> Reading text
################
Peeter’s lecture notes from class. These may be incoherent and rough.

These are notes for the UofT course PHY1520, Graduate Quantum Mechanics, taught by Prof. Paramekanti, covering [1] chap. 1 content.

Classical mechanics

We’ll be talking about one body physics for most of this course. In classical mechanics we can figure out the particle trajectories using both of $(\Br, \Bp$, where

$$\begin{equation}\label{eqn:qmLecture1:20} \begin{aligned} \ddt{\Br} &= \inv{m} \Bp \\ \ddt{\Bp} &= \spacegrad V \end{aligned} \end{equation}$$

A two dimensional phase space as sketched in fig. 1 shows the trajectory of a point particle subject to some equations of motion

fig. 1. One dimensional classical phase space example

Quantum mechanics

For this lecture, we’ll work with natural units, setting

$$\begin{equation}\label{eqn:qmLecture1:480} \boxed{ \Hbar = 1. } \end{equation}$$

In QM we are no longer allowed to think of position and momentum, but have to start asking about state vectors $\ket{\Psi}$.

We’ll consider the state vector with respect to some basis, for example, in a position basis, we write

$$\begin{equation}\label{eqn:qmLecture1:40} \braket{ x }{\Psi } = \Psi(x), \end{equation}$$

a complex numbered “wave function”, the probability amplitude for a particle in $\ket{\Psi}$ to be in the vicinity of $x$.

We could also consider the state in a momentum basis

$$\begin{equation}\label{eqn:qmLecture1:60} \braket{ p }{\Psi } = \Psi(p), \end{equation}$$

a probability amplitude with respect to momentum $p$.
################
> Things to do
a – Retype the stretch of the quantum mechanics lecture notes from "For this lecture, we’ll" through "vicinity of $x$.".
b – Extend the quantum mechanics lecture notes, picking up right after their final sentence.

> Supplied entries
################
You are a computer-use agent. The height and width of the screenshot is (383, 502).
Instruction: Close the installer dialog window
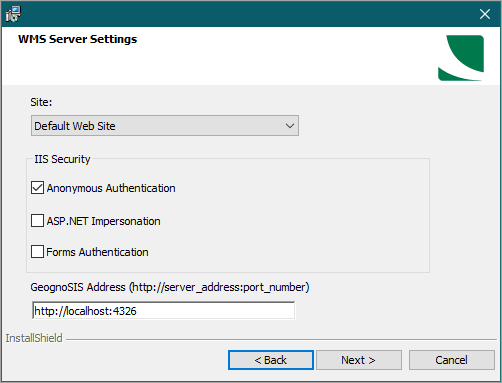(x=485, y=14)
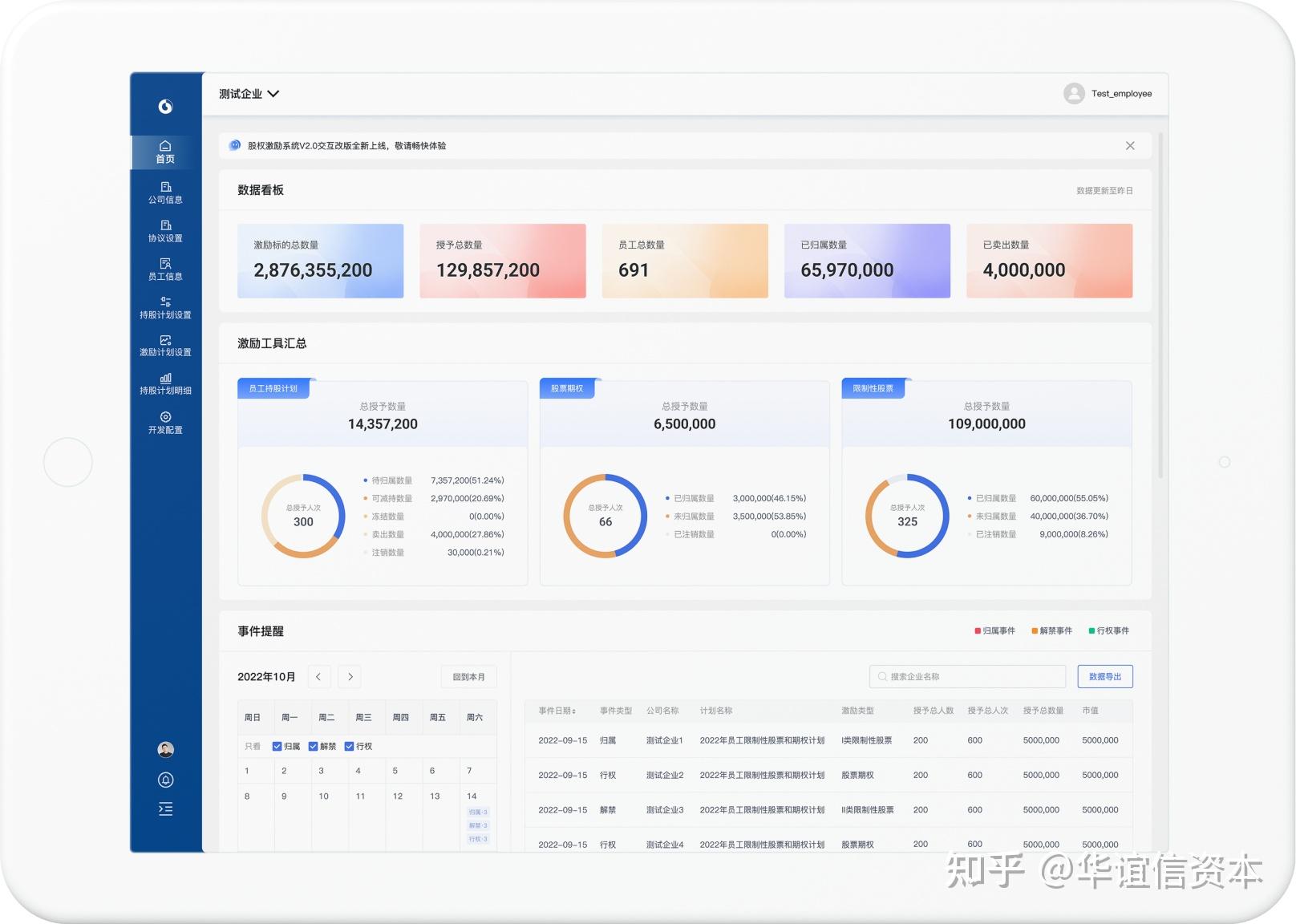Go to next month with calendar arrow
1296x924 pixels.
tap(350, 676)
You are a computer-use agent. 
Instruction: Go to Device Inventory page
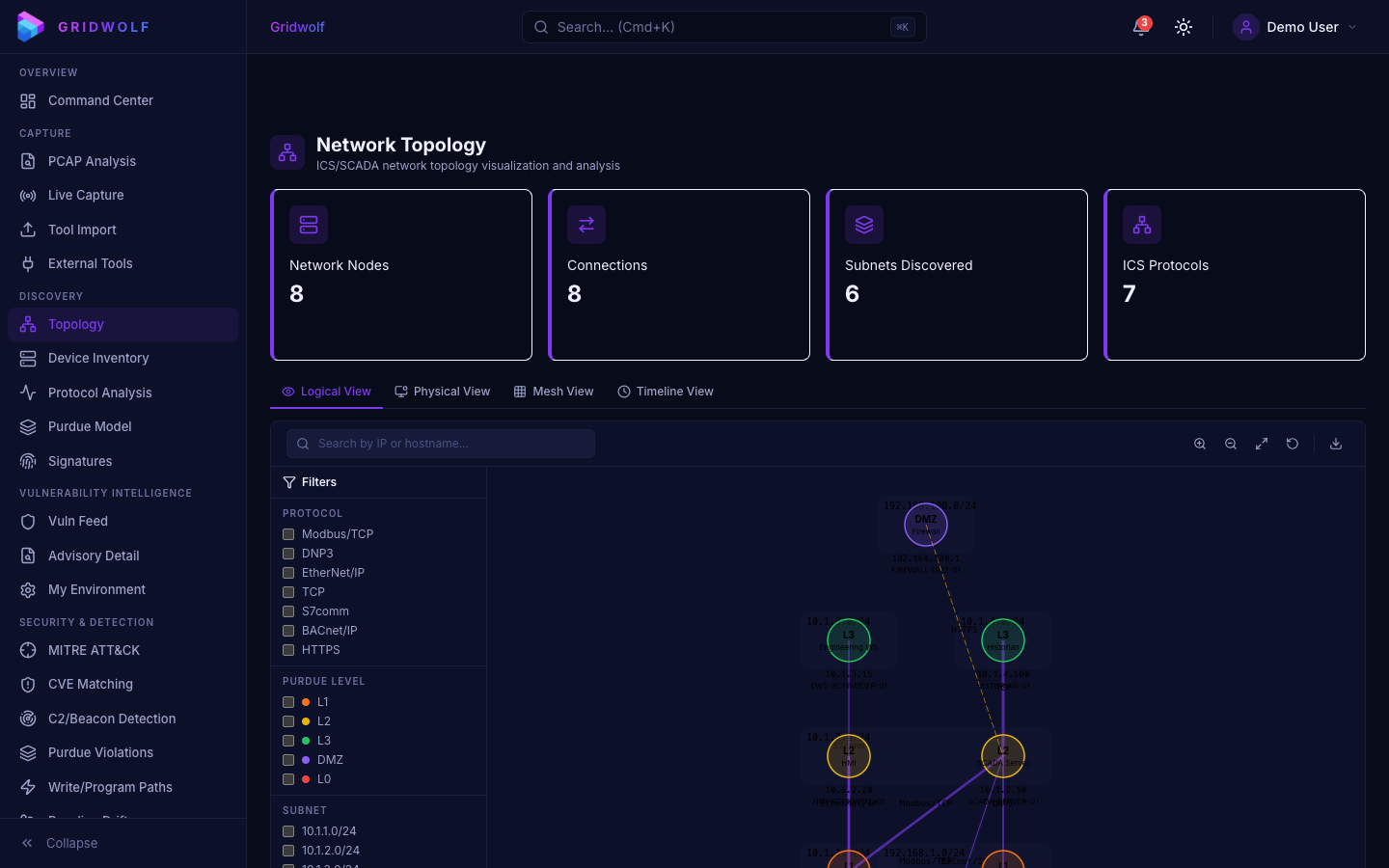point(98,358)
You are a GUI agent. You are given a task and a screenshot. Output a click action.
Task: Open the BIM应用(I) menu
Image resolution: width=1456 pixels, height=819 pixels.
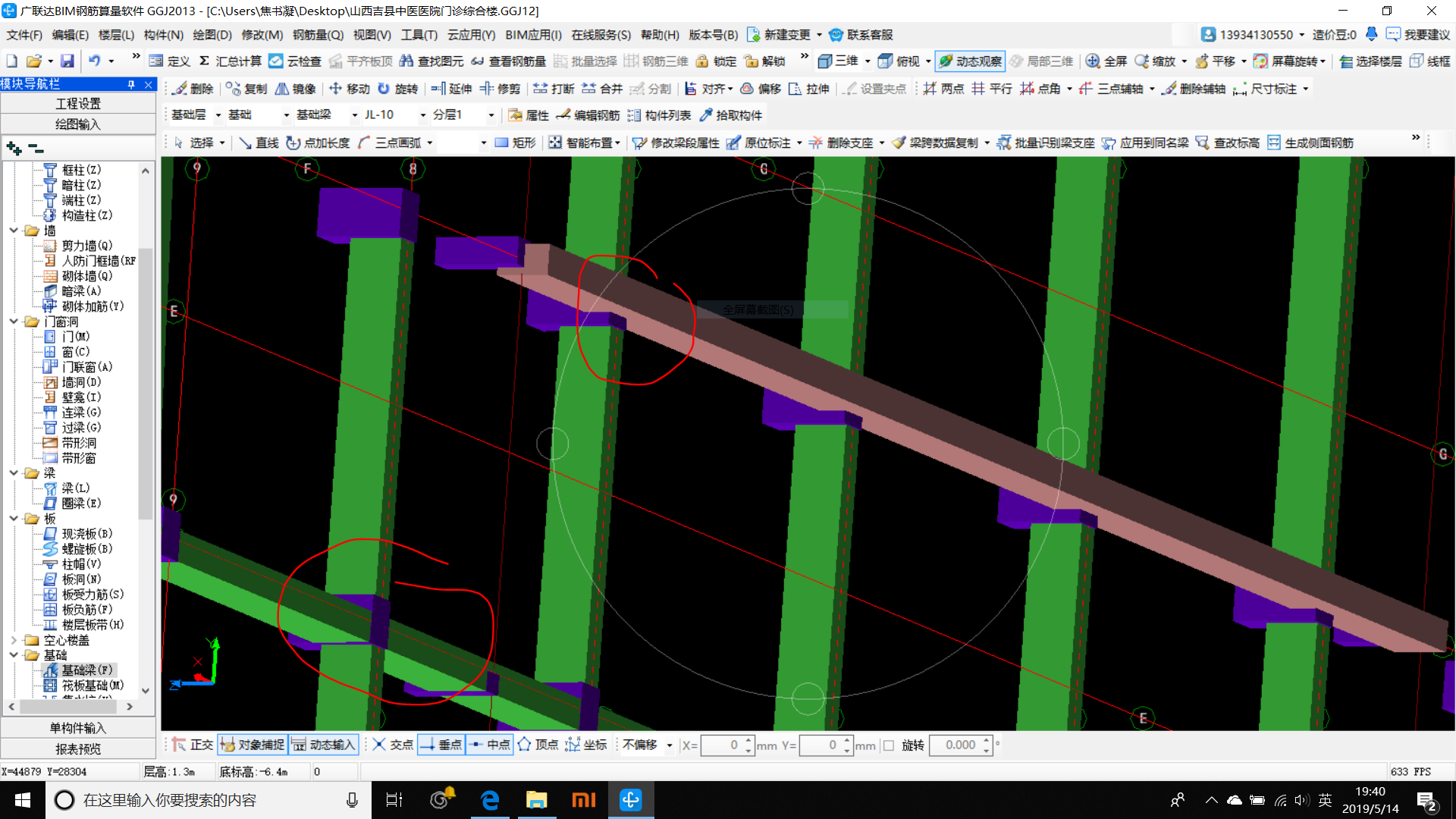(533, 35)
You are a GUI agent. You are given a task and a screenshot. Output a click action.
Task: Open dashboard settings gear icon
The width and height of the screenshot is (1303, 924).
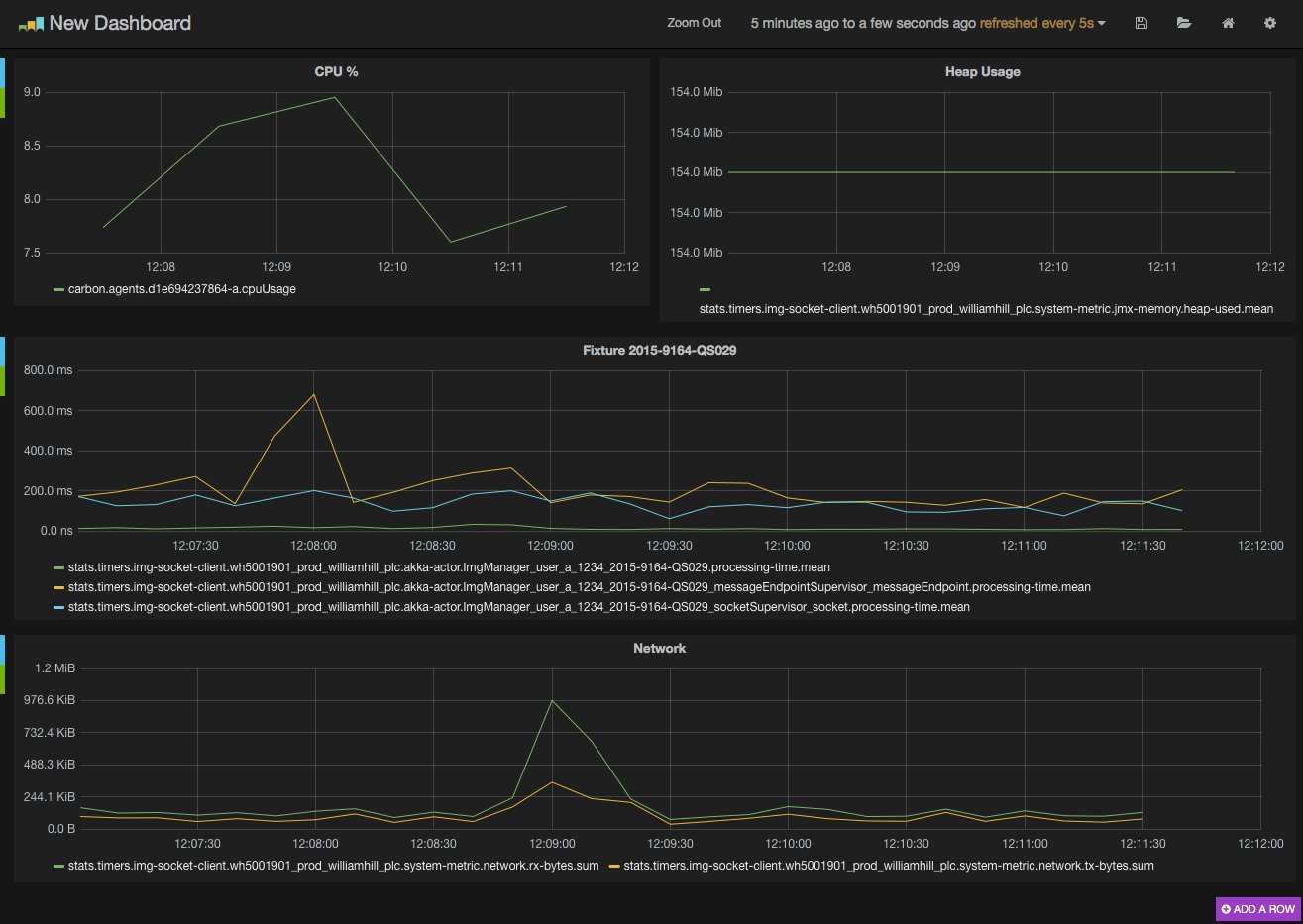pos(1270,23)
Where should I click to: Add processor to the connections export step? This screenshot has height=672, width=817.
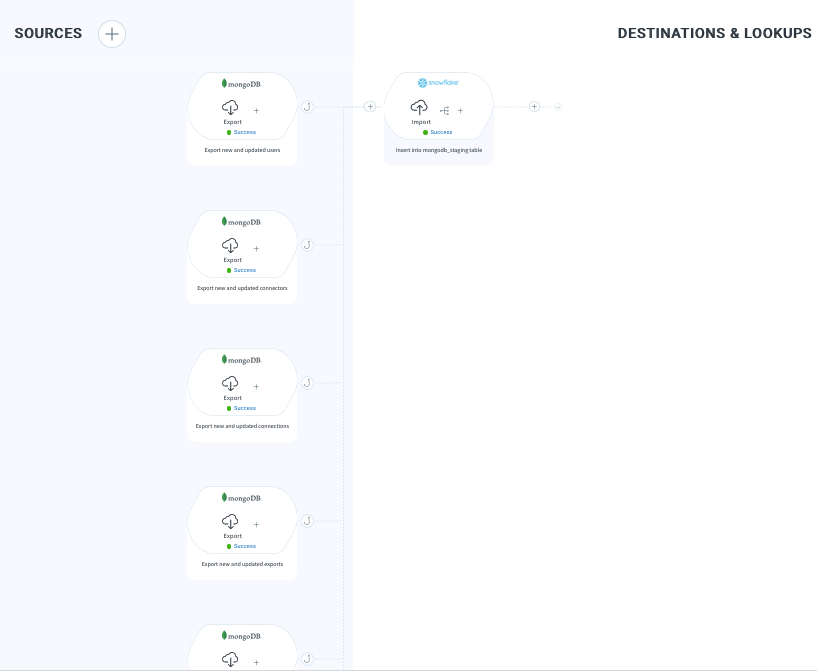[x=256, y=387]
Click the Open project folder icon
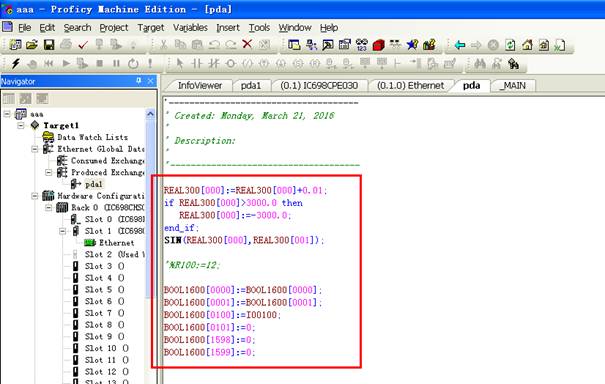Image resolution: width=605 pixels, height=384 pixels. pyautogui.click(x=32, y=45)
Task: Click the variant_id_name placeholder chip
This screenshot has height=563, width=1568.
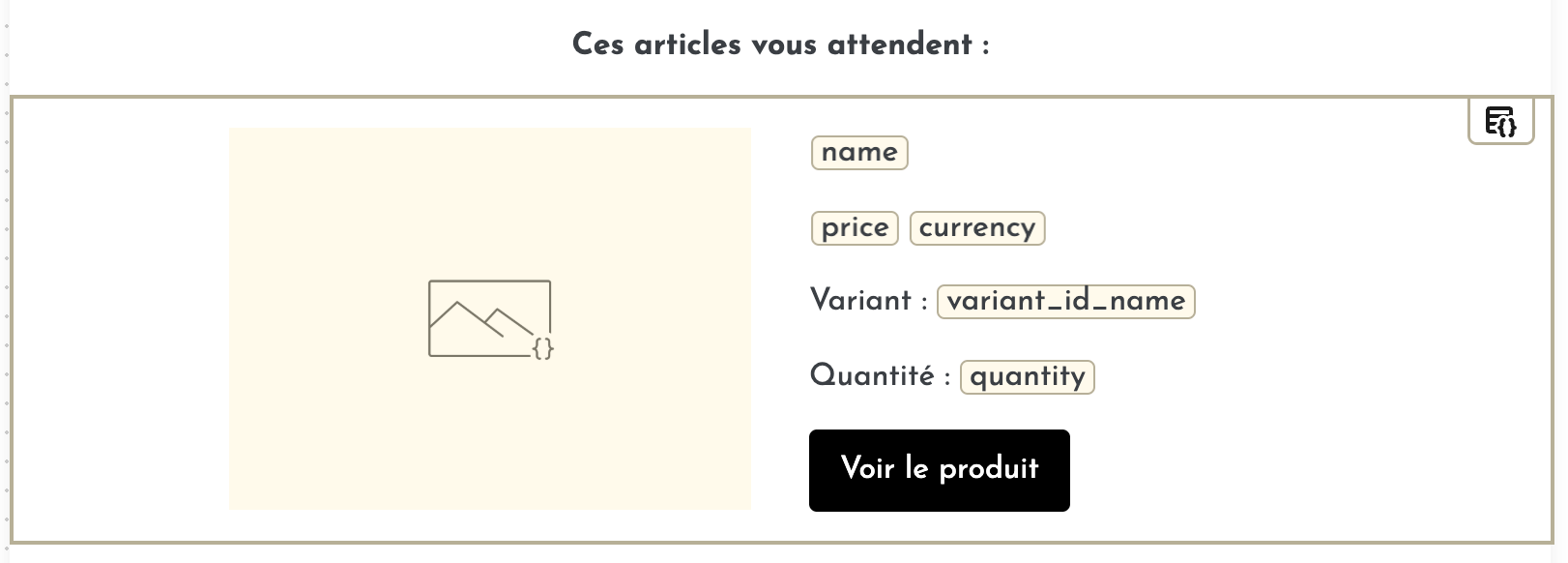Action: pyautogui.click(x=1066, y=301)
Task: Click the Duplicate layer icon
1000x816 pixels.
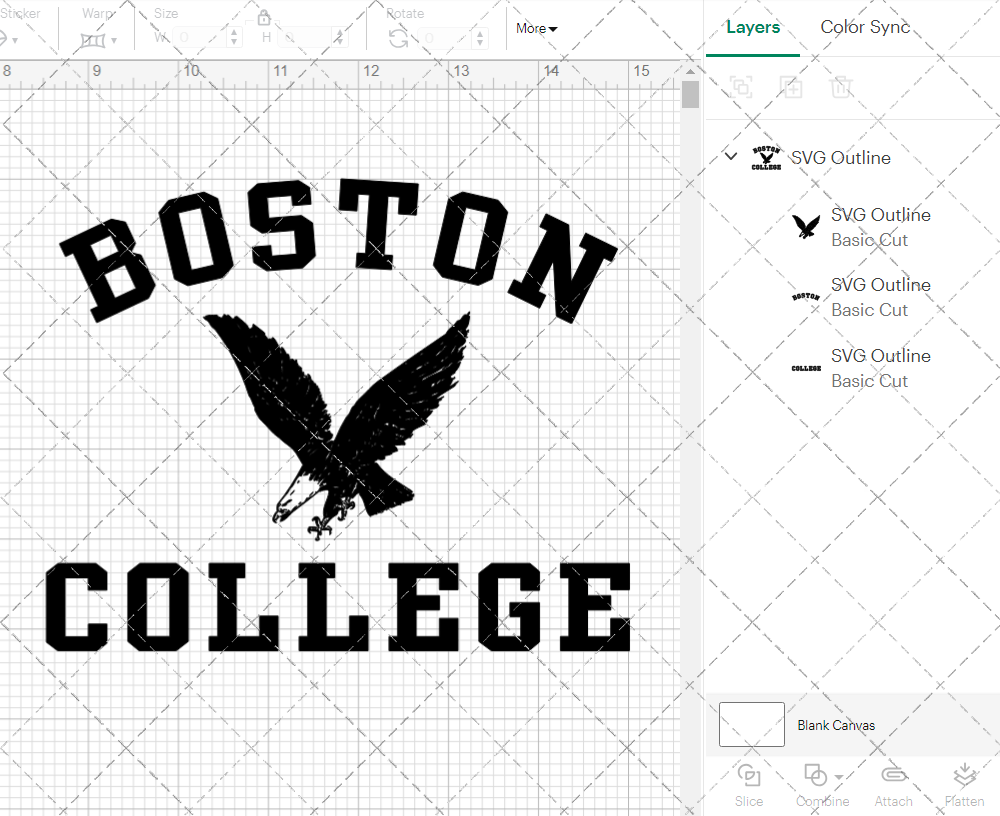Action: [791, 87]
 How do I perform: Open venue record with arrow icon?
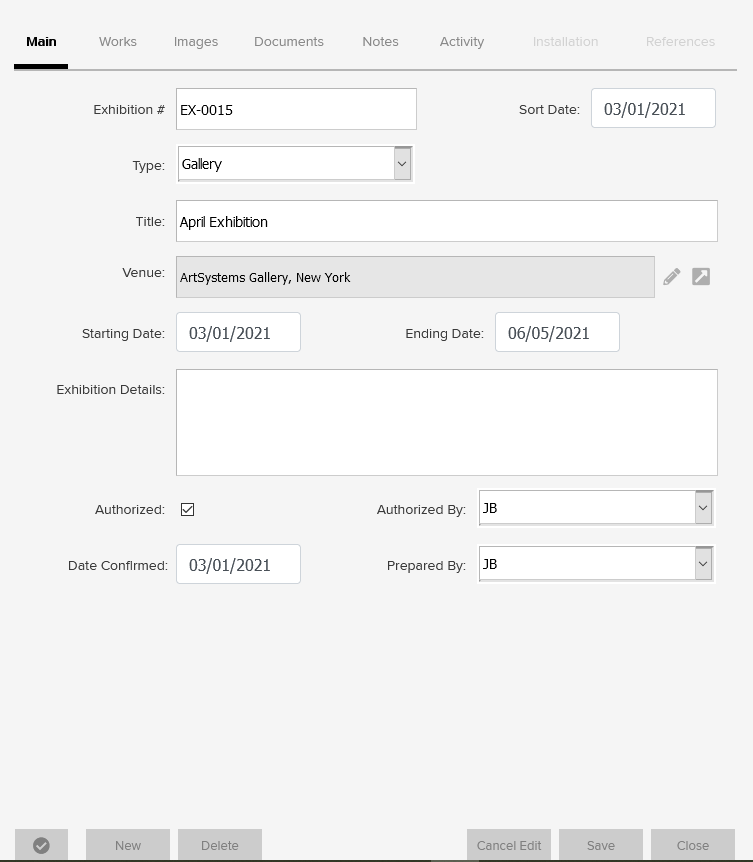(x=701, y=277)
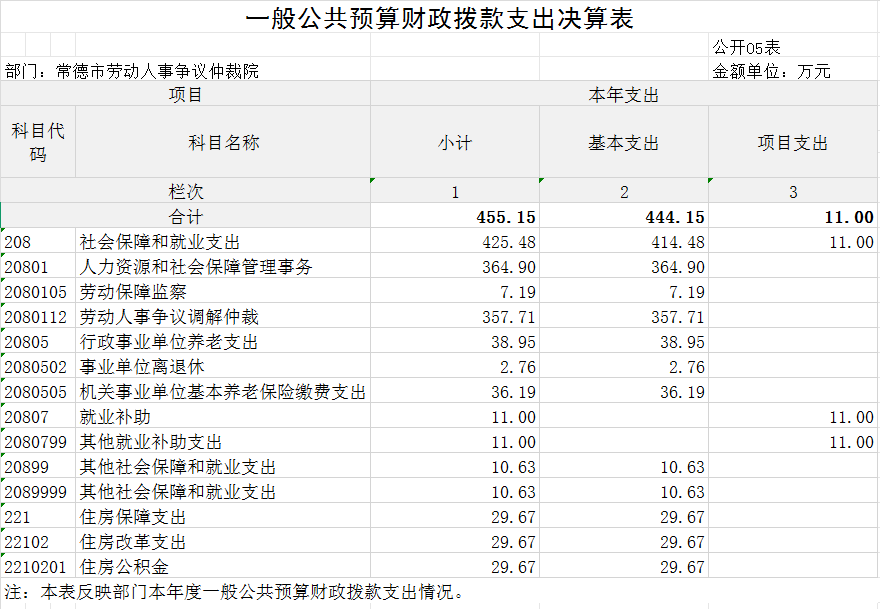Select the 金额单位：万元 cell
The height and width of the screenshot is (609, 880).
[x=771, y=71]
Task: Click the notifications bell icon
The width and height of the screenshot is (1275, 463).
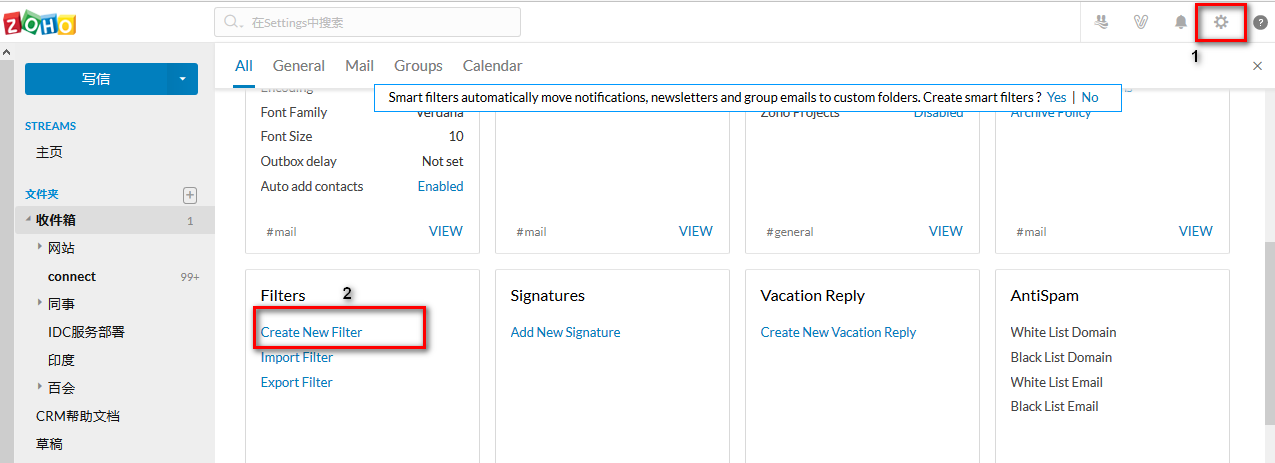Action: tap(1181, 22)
################
> Solved tasks
a –
For this lecture, we’ll work with natural units, setting

$$\begin{equation}\label{eqn:qmLecture1:480} \boxed{ \Hbar = 1. } \end{equation}$$

In QM we are no longer allowed to think of position and momentum, but have to start asking about state vectors $\ket{\Psi}$.

We’ll consider the state vector with respect to some basis, for example, in a position basis, we write

$$\begin{equation}\label{eqn:qmLecture1:40} \braket{ x }{\Psi } = \Psi(x), \end{equation}$$

a complex numbered “wave function”, the probability amplitude for a particle in $\ket{\Psi}$ to be in the vicinity of $x$.

b –
More precisely,

$$\begin{equation}\label{eqn:qmLecture1:80} \Abs{\Psi(x)}^2 dx \ge 0 \end{equation}$$

is the probability of finding the particle in the range $(x, x + dx )$. To have meaning as a probability, we require

$$\begin{equation}\label{eqn:qmLecture1:100} \int_{-\infty}^\infty \Abs{\Psi(x)}^2 dx = 1. \end{equation}$$

The average position can be calculated using this probability density function. For example

$$\begin{equation}\label{eqn:qmLecture1:120} \expectation{x} = \int_{-\infty}^\infty \Abs{\Psi(x)}^2 x dx, \end{equation}$$

or
$$\begin{equation}\label{eqn:qmLecture1:140} \expectation{f(x)} = \int_{-\infty}^\infty \Abs{\Psi(x)}^2 f(x) dx. \end{equation}$$

Similarly, calculation of an average of a function of momentum can be expressed as

$$\begin{equation}\label{eqn:qmLecture1:160} \expectation{f(p)} = \int_{-\infty}^\infty \Abs{\Psi(p)}^2 f(p) dp. \end{equation}$$

Transformation from a position to momentum basis

We have a problem, if we which to compute an average in momentum space such as $\expectation{p}$, when given a wavefunction $\Psi(x)$.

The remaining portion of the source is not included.